Despite the impressive data from the FR1DA study, not all diabetes experts are convinced that a general screening for type 1 diabetes would be beneficial. Beate Karges, MD, PhD, of the Clinic for Pediatric and Adolescent Medicine of the Bethlehem Hospital Stolberg (Germany) and the endocrinology and diabetology department at the University Hospital Aachen (Germany), stressed, “Screening makes sense if the disease is curable in the preclinical phase or if there is a significantly better prognosis in the event of early diagnosis and treatment.”

Severe side effects

Even with an early-stage diagnosis, curing type 1 diabetes is impossible. The new anti-CD3 antibody teplizumab merely delays the manifestation of symptoms for 3 years. However, this delay has its price. The summary of product characteristics for teplizumab contains warnings of severe lymphopenia lasting many weeks, cytokine release syndrome, severe infections, and hypersensitivity reactions. Furthermore, vaccinations may not be administered during teplizumab treatment and therefore must be completed in advance.

“Preventing type 1 diabetes is still not possible, we can only delay it, and the long-term efficacy and safety of this immunotherapy are not clear,” said Dr. Karges. She added that a significant reduction in the DKA rate – as observed in the FR1DA study – may be possible even without screening. This possibility was demonstrated by a model project in Stuttgart, Germany, in which the DKA rate was significantly reduced through education alone.

Education reduces ketoacidosis

“The families were given information about the early signs of type 1 diabetes during the education investigation. Through this [education], a reduction in the ketoacidosis rate from 28% to 16% was achieved,” said Dr. Karges.

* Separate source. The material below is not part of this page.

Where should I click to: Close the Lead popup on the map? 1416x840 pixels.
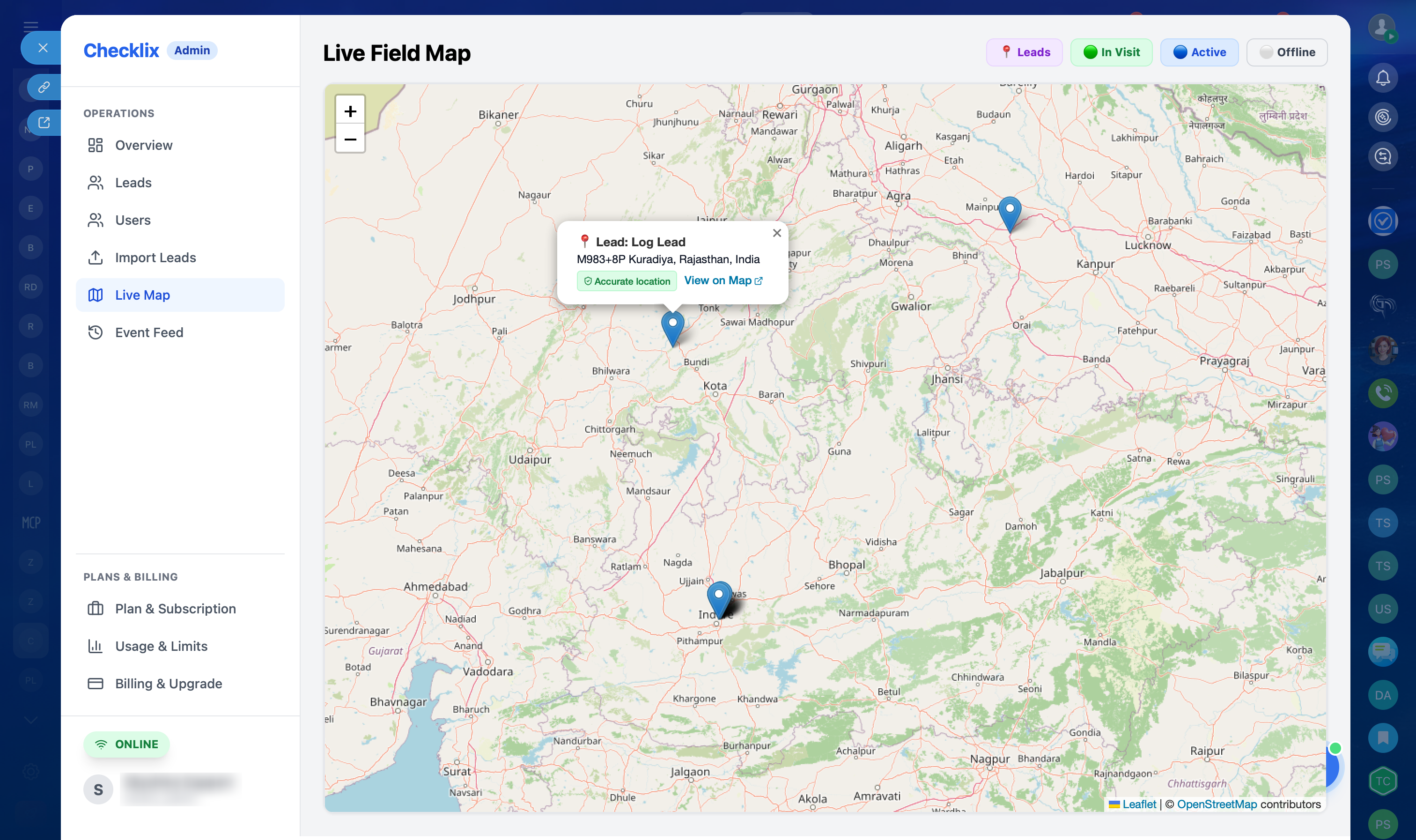pos(776,233)
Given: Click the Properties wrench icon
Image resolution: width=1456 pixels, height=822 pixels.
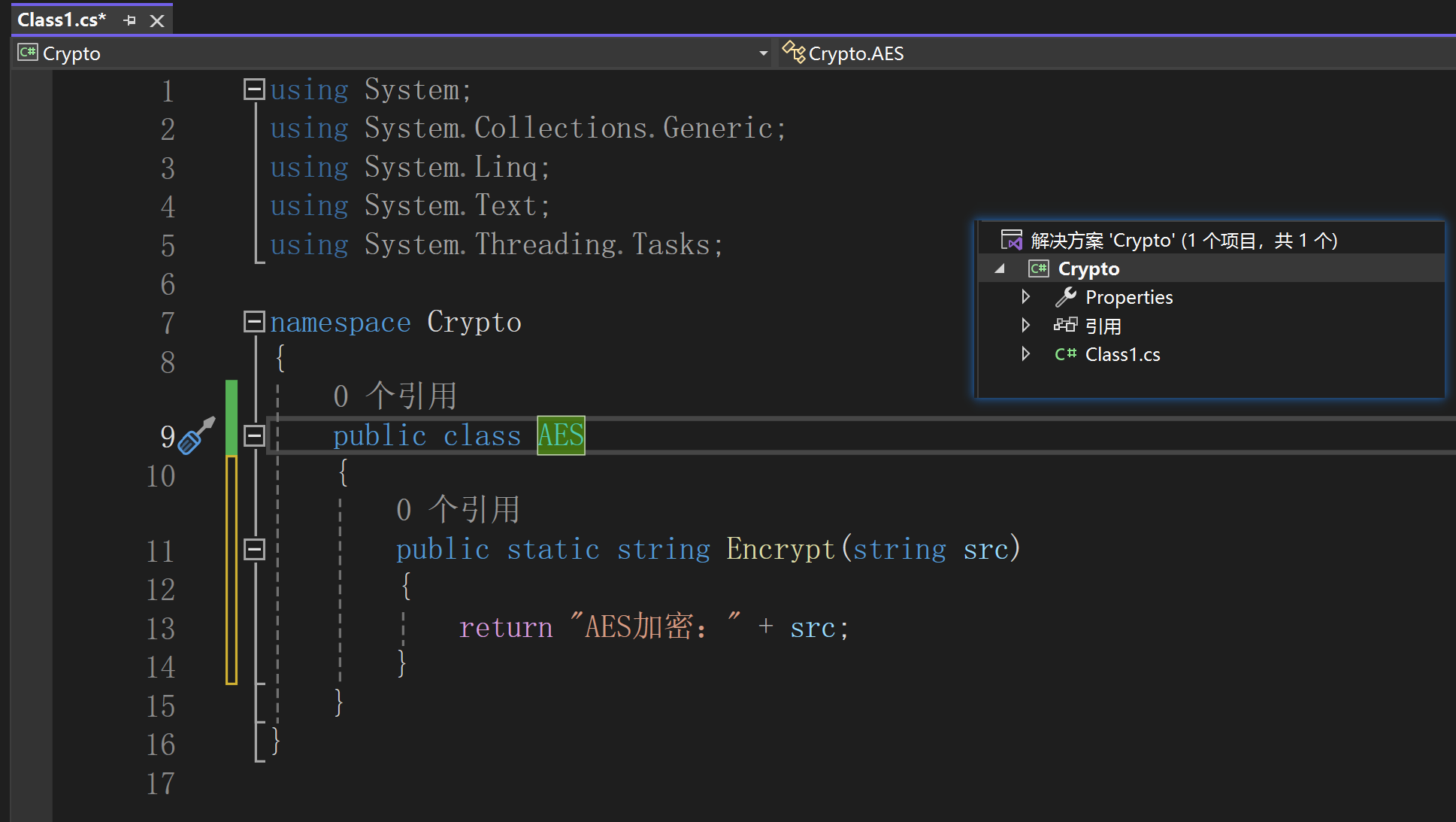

It is also known from studies of familial type 1 diabetes that secondary sufferers in the family only exhibit a DKA rate of 7%. “Through education within the family and awareness campaigns, the DKA rate can be reduced by 40%-65%,” said Dr. Karges.

Dr. Karges also doubts whether starting insulin therapy earlier “at the correct point in time” elicits long-term advantages. Secondary sufferers with familial type 1 diabetes have better HbA1c values in the first few years after diagnosis. “But as they progress beyond 2, towards 10 years, the difference in HbA1c values diminishes,” said Dr. Karges.

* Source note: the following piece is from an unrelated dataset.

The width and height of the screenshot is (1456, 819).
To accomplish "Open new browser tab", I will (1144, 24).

Whether the patient has DKA at type 1 diabetes diagnosis also seems to make little difference in the long term. “There is also no difference in the HbA1c value in the 2-10 years after diagnosis,” said Dr. Karges. “Glycemic control is not permanently improved in the event that treatment is started early,” she concluded.

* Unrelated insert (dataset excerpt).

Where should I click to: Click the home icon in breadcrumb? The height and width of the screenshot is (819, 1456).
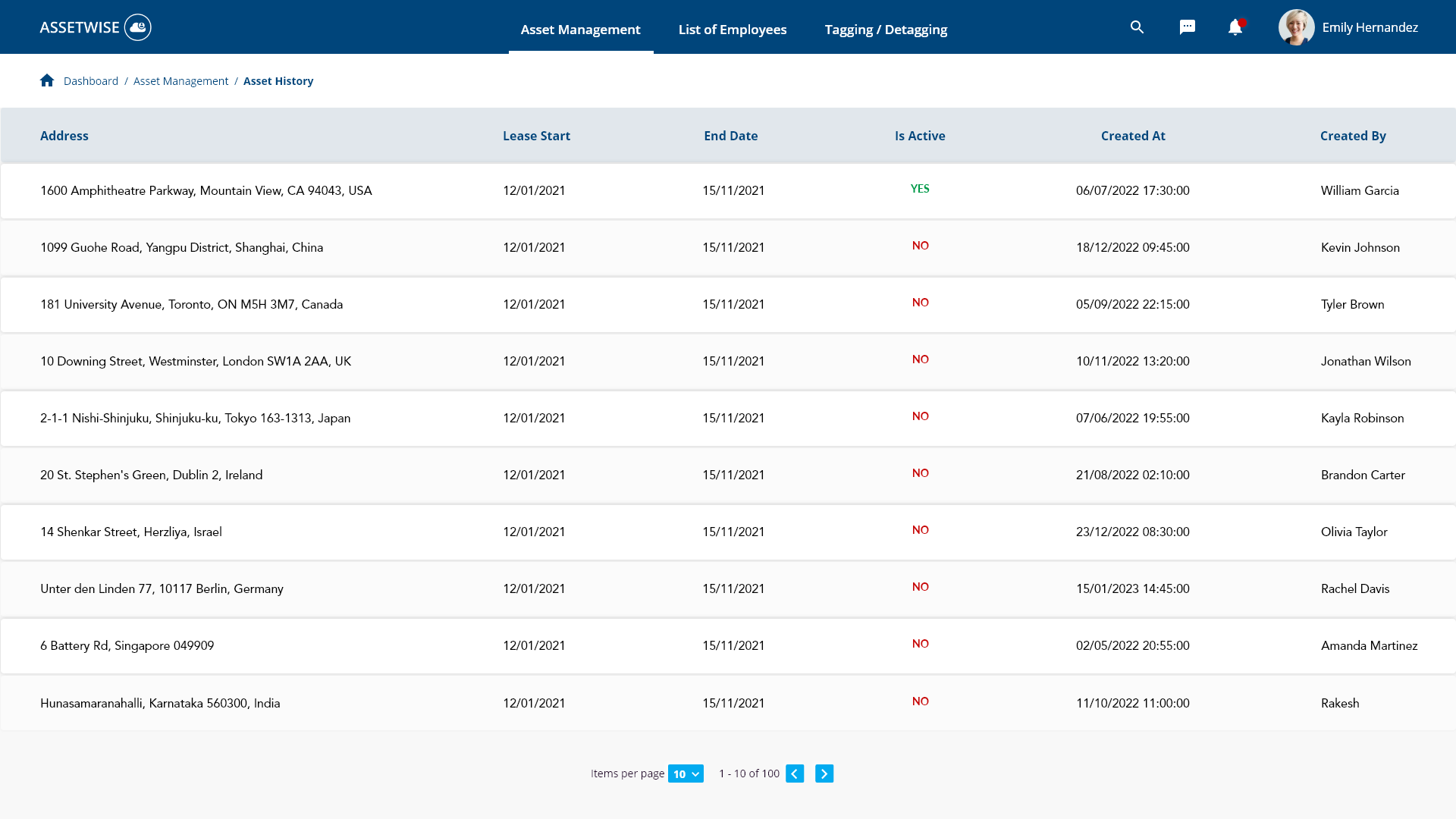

“Type 1 diabetes can be delayed with an immune intervention, but to do so, we must also accept possible severe side effects in an otherwise healthy child,” she said. On the other hand, type 1 diabetes can be treated well. “With pumps and continuous glucose monitoring, insulin therapy in children and adolescents has become significantly safer and more effective,” she said.

New therapeutic options

Whether voluntary screening for type 1 diabetes eventually finds its way into standard care depends on the further development of preventive medications. Dr. Ziegler stressed that future preventive therapy does not need to be limited to the anti-CD3 antibody teplizumab.

For example, strategies such as high-dose oral insulin therapy are being investigated. Verapamil, which is used to treat hypertension, is also promising, since with it, beta cells were retained in early stage 3, and it improved their function. The fusion protein abatacept fell short of statistical significance in a recently published study. For Dr. Ziegler, one thing remains true. “The therapy of type 1 diabetes is about to undergo a renaissance.”

This article was translated from the Medscape German Edition. A version of this article appeared on Medscape.com.